IBM has had to work to stay ahead of the Hadoop curve since it started late and with (yet another) distinct distribution. From the moves this week, it’s clear IBM wants to stay in front of where the rest of the vendor world is heading with Spark. One could ask why IBM is putting so much effort into the Spark ecosystem and while obviously user demand is a big part of it, the lessons from Hadoop are fresh in the minds of those who run Software Group. When IBM rolled out its own Hadoop distribution, Horwitz said it was because at the time there was far too much variation in the ecosystem and too many disparate components to try to integrate. Having an approach to Spark take an angle of openness means IBM can set the standard early instead of being later to the game—and not have to choose between picking a partner or being behind the curve.
Amazon, Microsoft, and other research-heavy webscale organizations have also been investing in machine learning code, but there is no attempt to set a standard for open architectural choices, Horowitz explained.
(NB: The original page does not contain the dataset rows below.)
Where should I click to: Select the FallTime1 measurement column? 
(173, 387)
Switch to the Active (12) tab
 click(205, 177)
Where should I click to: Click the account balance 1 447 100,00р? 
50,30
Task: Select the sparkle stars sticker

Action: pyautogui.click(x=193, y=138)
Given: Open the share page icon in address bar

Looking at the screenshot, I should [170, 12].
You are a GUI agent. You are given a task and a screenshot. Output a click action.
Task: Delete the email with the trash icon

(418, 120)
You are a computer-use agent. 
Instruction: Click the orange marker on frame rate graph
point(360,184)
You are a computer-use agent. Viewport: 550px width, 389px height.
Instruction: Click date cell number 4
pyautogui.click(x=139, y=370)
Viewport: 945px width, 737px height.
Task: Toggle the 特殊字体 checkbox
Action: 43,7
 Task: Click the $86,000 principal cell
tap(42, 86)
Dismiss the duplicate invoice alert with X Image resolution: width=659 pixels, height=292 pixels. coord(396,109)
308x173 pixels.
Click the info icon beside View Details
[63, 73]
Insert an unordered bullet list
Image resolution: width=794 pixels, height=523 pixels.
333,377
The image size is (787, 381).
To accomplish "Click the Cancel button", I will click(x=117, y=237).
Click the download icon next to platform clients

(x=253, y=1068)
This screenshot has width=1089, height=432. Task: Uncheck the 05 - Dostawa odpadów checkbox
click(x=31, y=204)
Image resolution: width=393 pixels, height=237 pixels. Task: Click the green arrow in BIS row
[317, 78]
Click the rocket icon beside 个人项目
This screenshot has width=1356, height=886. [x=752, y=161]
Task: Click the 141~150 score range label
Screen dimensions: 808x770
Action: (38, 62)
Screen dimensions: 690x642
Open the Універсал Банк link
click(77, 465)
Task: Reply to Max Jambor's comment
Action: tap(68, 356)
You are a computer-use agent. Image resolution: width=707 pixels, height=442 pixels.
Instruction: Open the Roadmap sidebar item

“We have seen what happens when you close something off before. If you look at something like what happened with BigSQL—we close sourced that but what you saw then was fragmentation with a dozen or more different SQL variants on Hadoop. We don’t want to see that happen with Spark.” And as he noted, there is still a clear “what’s in for IBM” answer. “We are a services company, make no mistake about it. But we’ve seen what happens if you don’t provide an open platform for something that can change the world like we believe Spark, and machine learning, more generally can.”